To seal the arrangement, her uncle – and future father-in-law – cuts a small piece of cloth from the baby girl’s dress and keeps it as a token that the girl has been pledged to his son, Nuri said.



Once the girl turns 15, the cousins are forced to marry.



“It’s a form of marriage that contradicts all reason, logic, and Islam,” said the cleric, adding that he refuses to sign any marriage contract drawn up according to the “hayar” tradition.



Nuri noted that outside the tribal communities, other forms of arranged marriage, sometimes contracted at an early age, remain common in Syria.



Under Syrian law, the legal age for marriage is 13 for girls and 15 for boys.



Rula Zuhairi, a professor of law at Damascus University, says “hayar” persists because men in these communities remain attached to the old ways.



“Tribal societies believe that this kind of marriage keeps maintains purity in a family’s lineage,” she said.



Haj Khalid Ramzi, who works the land in a village near Aleppo, said he would never abandon a custom that has been passed down the generations.



“No matter what, we must live by the tribal rules set out by our grandfathers,” said the 60-year-old man.



The Syrian government has recently run campaigns to raise awareness about the health risks of marriage among close relatives, which can increase the likelihood that rare genetic diseases will be carried out. TV programmes have highlighted the issue.



At the same time, government officials have avoided tackling the “hayar” tradition head-on for fear of offending tribal leaders.



Fahed al-Amer, a farmer in his twenties living in al-Riqa, said the practice was none of anyone else’s business.
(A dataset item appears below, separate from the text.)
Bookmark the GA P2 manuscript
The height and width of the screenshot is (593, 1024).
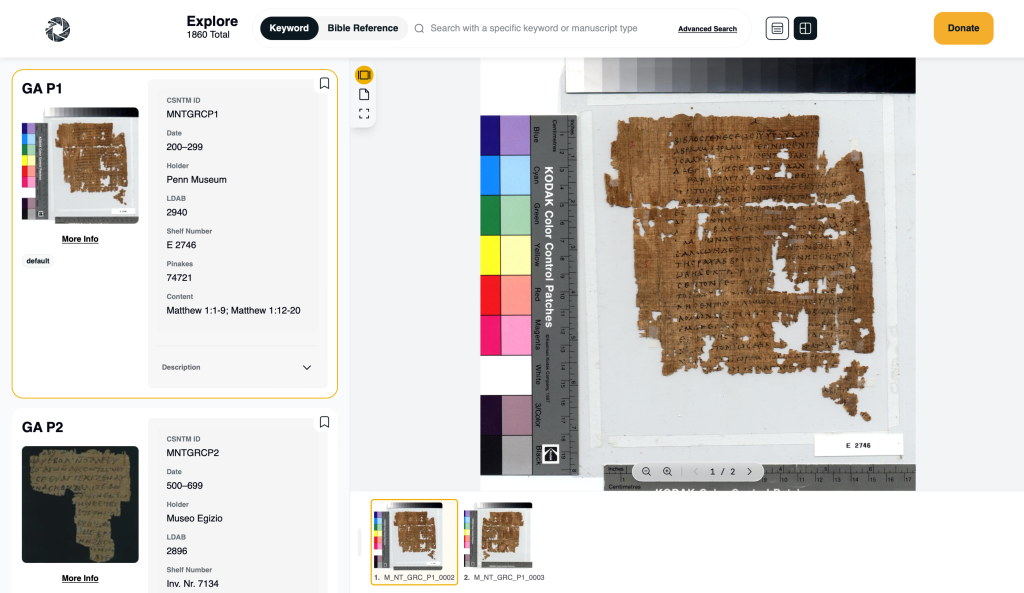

“The state does not interfere with our customs,” he said. “It’s entirely up to the families here to decide who they will marry their children to.”



Attempting to break with tradition can meet with stiff resistance.



When Haifa Khalil, from a village near Aleppo, refused refused to marry a cousin whom she found “disrespectful and childish”, her parents tried to arrange a marriage to another, unrelated man.



But they faced opposition from her uncle, who threatened them. He said she could marry any of his sons, but insisted they had priority over anyone else. Under pressure from tribal elders, Haifa finally agreed to the match.



Now, she says, “I have no dreams or hopes in life. I feel that I am under sentence.”



Mazin Afash, a social worker who follows cases like those of Muna and Haifa, says many young women forced into cousin marriages are greatly distressed.



“These girls feel that their rights have been violated and that, moreover, they can do nothing about it,” he said.



They cannot complain to an outside official because of the social stigma that would bring, he said, adding, “Most of them wouldn’t dare ask for a divorce because they are afraid of being disowned.”



According to Zuhairi, most of the women involved end up accepting the situation and “trying to deal with their wounds.”



Muna has tried to talk her parents out of marrying her off to her cousin against her will, but to no avail.



“Maybe they don’t care about my fate because I am a girl,” she said. “If I’d been a boy, they’d have had some sympathy for me.”



(Syria News Briefing, a weekly news analysis service, draws on information and opinion from a network of IWPR-trained Syrian journalists based in the country.)